Infelizmente, já no caso do ASC não foi possível resistir ao modelo de centralização, em grande parte porque o nosso aeroporto estava incluído num monopólio estatal. O Governo não foi sensível aos nossos argumentos, não acatou a nossa sugestão de contemplar, como alternativa válida, a hipótese de privatização dos aeroportos em separado, e optou por um modelo de privatização em bloco, que, na prática, converte os aeroportos portugueses num monopólio privado.

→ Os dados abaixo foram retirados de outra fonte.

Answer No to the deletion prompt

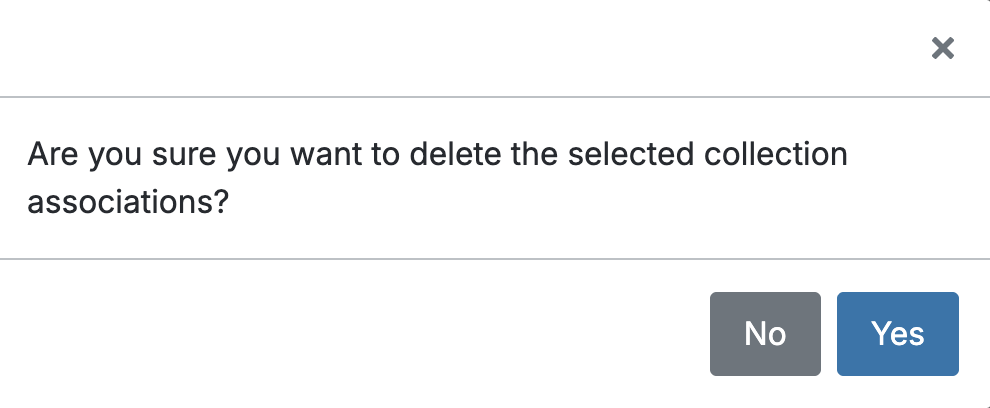point(765,334)
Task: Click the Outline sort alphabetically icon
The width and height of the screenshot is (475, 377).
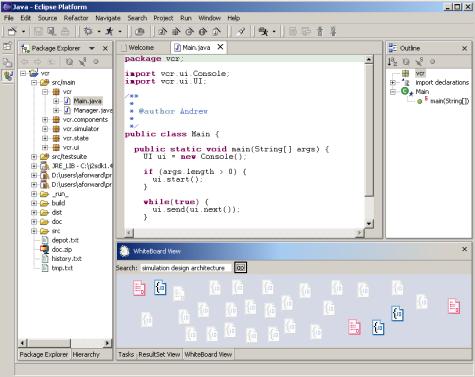Action: 392,62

Com o Decreto-Lei 232/2012, de 23 de outubro, o assunto ficou assim definitivamente encerrado, restando apenas por saber quem será o futuro proprietário da ANA, que continuará a ser concessionária de todos os aeroportos nacionais em regime de absoluta exclusividade. Para quem tenha dúvidas sobre as intenções do Governo, basta ler este decreto-lei, em que se explica, candidamente, que o processo de privatização "deve respeitar a importância estratégica do chamado hub de Lisboa" e se explicita que, com este modelo, o Governo tem em vista garantir "a capacidade de financiamento necessária à prossecução das suas atividades e investimentos, nomeadamente no que respeita ao aumento da capacidade aeroportuária na região de Lisboa". Por outro lado, este mesmo decreto-lei contém uma mentira descarada quando invoca as "melhores práticas internacionais", uma vez que o modelo de monopólio privado não passa de mais um experimentalismo dos nossos governantes, e não tem paralelo em nenhum pais europeu. Valha-lhe, ao menos, a candura de confessar, preto no branco, que se pretende salvaguardar os interesses de Lisboa...

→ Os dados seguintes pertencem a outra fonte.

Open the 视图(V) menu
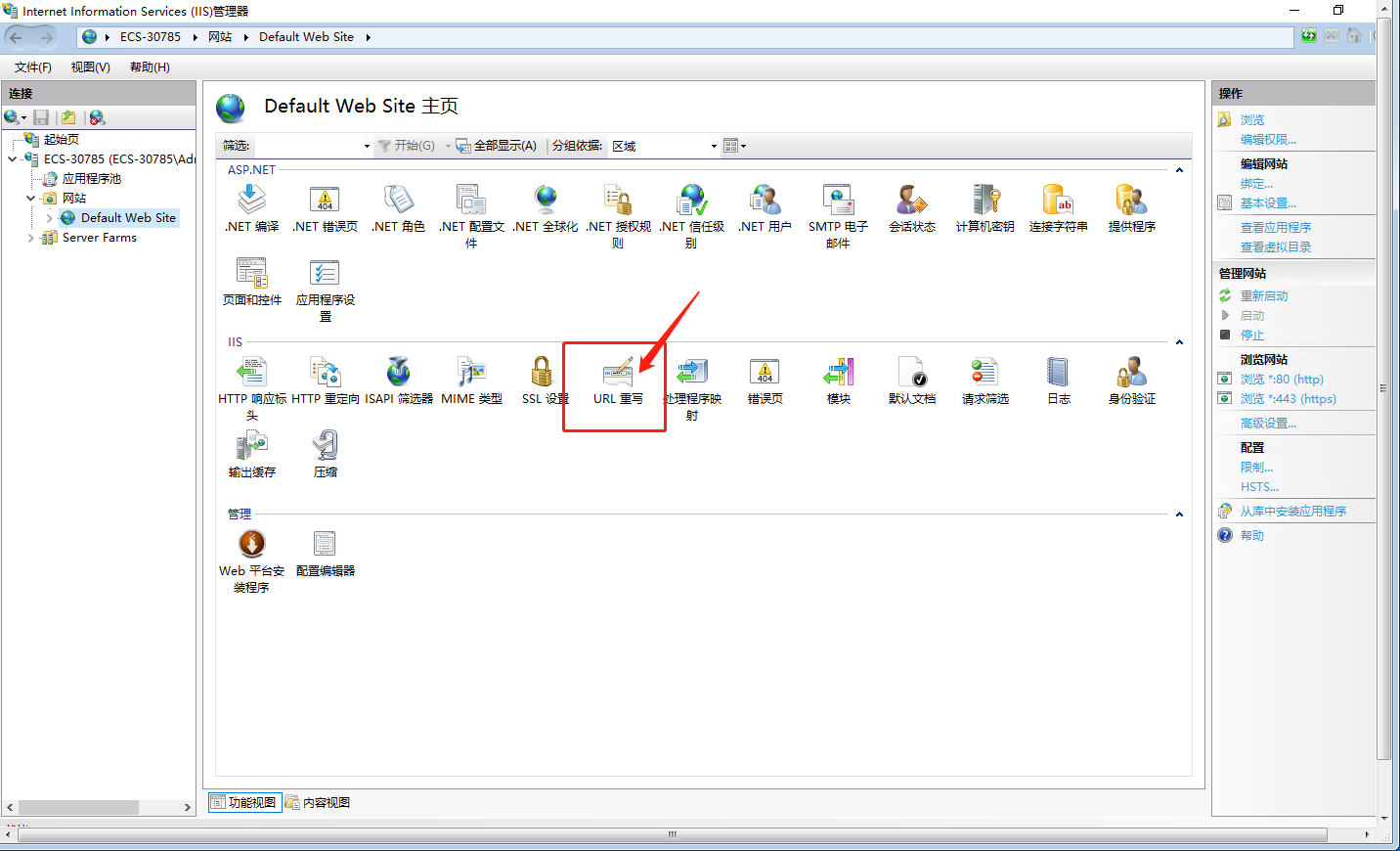Screen dimensions: 1400x851 pyautogui.click(x=89, y=67)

Sendo claro que o interesse do Norte não foi acautelado, sabendo-se que, dos grandes aeroportos nacionais, o nosso estará sempre numa situação de maior vulnerabilidade face à concorrência externa, dada a sua proximidade da Galiza, esperar-se-ia que os nossos políticos não se conformassem com esta opção, que transforma o nosso aeroporto numa parte do enxoval com que se pretende atrair quem resolva a complexa situação de Lisboa. Lamentavelmente, e para alguns, será sempre mais fácil iludir os eleitores com promessas variadas e folclóricas do que resistir, denunciar e não capitular perante os interesses do centralismo. A prazo, o ASC poderá estar condenado a ser irrelevante, porque o privado privilegiará o lucro, em vez do número de passageiros. No que podemos, ainda assim, vir a ter sorte, caso o futuro proprietário da ANA venha a reconhecer a sua importância ou a compreender o seu potencial. Essa nesga de fortuna será a única esperança que nos resta, depois dos silêncios comprometidos e da apatia.